The body builder takes off his shirt, and while doing so, he exclaims, “Boom!”

The blonde says, “What a great chest you have!”

He tells her, “That’s 100 lbs of dynamite, baby!”

He then rips off his pants, once again yelling, “Boom!”

The blonde is impressed and says, “My, what massive calves you have!”

The body builder tells her, “That’s 100 lbs of dynamite, baby.”

He then rips off his underwear, and exclaims “Boom!”

The blonde goes running out of the apartment, screaming in fear.

The bodybuilder puts his clothes back on and chases after her. He catches up to her and asks why she ran out of the apartment like that.
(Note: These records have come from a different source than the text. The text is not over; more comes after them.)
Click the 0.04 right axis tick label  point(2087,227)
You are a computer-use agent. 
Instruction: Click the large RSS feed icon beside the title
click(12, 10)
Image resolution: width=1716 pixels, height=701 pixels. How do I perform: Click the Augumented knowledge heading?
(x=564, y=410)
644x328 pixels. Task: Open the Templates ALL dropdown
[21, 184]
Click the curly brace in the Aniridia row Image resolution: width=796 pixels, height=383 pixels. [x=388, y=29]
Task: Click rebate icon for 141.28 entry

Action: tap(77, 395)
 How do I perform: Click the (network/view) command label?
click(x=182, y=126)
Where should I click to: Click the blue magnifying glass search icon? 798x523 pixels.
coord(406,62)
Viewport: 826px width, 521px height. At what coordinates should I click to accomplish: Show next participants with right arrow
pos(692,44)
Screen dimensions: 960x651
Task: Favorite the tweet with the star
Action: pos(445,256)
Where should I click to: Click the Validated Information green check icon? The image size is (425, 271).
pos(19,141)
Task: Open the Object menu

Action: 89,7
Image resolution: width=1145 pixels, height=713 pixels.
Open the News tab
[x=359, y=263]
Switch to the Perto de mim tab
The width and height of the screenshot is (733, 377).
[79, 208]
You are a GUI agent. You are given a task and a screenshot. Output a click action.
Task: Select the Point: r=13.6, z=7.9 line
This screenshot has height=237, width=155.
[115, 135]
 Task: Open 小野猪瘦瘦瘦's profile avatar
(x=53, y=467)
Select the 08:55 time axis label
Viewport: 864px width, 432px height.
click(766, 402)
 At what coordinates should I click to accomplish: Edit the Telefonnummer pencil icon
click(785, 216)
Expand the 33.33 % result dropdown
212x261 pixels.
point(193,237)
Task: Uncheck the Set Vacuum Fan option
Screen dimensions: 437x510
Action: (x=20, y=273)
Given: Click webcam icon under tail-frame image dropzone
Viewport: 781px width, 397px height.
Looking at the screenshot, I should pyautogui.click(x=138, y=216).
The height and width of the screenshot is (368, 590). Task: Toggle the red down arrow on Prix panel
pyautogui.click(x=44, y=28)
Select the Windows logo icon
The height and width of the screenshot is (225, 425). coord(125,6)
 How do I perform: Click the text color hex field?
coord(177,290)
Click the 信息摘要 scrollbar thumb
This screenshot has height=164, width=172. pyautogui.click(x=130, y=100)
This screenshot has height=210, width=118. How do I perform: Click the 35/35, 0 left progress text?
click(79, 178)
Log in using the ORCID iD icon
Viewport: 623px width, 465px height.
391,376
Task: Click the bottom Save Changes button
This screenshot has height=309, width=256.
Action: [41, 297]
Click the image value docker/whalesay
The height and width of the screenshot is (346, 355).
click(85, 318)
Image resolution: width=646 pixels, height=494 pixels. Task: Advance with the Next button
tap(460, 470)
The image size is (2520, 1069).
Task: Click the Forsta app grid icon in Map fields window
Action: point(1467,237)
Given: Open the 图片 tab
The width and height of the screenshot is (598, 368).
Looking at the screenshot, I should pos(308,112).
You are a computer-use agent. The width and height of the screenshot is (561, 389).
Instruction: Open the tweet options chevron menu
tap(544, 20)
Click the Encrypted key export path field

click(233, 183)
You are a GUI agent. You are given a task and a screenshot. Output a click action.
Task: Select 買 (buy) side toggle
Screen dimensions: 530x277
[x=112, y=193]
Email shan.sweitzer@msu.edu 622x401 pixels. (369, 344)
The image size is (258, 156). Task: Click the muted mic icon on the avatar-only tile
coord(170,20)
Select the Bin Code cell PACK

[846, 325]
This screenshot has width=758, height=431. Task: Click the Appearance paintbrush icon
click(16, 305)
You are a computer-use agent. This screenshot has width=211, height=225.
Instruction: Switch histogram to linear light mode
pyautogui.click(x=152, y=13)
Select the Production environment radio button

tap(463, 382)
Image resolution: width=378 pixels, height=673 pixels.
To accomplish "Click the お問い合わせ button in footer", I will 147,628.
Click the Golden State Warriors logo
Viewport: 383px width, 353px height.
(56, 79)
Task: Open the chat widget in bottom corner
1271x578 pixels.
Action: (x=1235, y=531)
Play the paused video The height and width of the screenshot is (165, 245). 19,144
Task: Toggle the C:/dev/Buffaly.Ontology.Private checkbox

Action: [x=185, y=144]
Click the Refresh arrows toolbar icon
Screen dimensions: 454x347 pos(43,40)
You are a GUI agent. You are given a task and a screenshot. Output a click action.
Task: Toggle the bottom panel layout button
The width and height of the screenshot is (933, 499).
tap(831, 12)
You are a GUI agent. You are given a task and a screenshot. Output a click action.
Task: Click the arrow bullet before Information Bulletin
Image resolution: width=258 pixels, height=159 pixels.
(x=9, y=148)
The blonde replies, “I didn’t want to be around all that dynamite when I saw how short the fuse was!”


----------



## GaryHibbert (Jun 2, 2022)

Well worth the wait, these are great Ray.  Love the first one, and "the women can do anything".
I can relate to the "got the spider".  Once while working in the kitchen, a spider walked across the floor right in front of me.  So I whacked it with the hammer I was using. Unfortunately, the floor was *Ceramic tile*.   
Gary


----------



## one eyed jack (Jun 2, 2022)

Thanks for the laughs Ray.  A bunch of these are new to me.

Point


----------



## Brokenhandle (Jun 2, 2022)

Thanks Ray! I loved em!

Ryan


----------



## goldendogs (Jun 2, 2022)

Everyone of these were great, keep posting more.


----------



## gmc2003 (Jun 2, 2022)

The pornhub one had me cracking up.

Point for sure
Chris


----------



## 912smoker (Jun 2, 2022)

All good ones and thanks for sharing !

Keith


----------



## MJB05615 (Jun 2, 2022)

These are all great, Ray.  Love the first one too.  But several had me lol'ing.  Thanks for these.


----------



## bauchjw (Jun 2, 2022)

Awesome! Great laugh, thank you!


----------



## jkc64 (Jun 2, 2022)

I think that car salesman works at my dealership, and can't agree more about the can cooler.


----------



## Lant-ern (Jun 3, 2022)

Thanks Ray, for the pre weekend smiles...


----------



## yankee2bbq (Jun 3, 2022)

lol! Funny stuff!


----------



## HalfSmoked (Jun 3, 2022)

As usual all great laughs

Warren


----------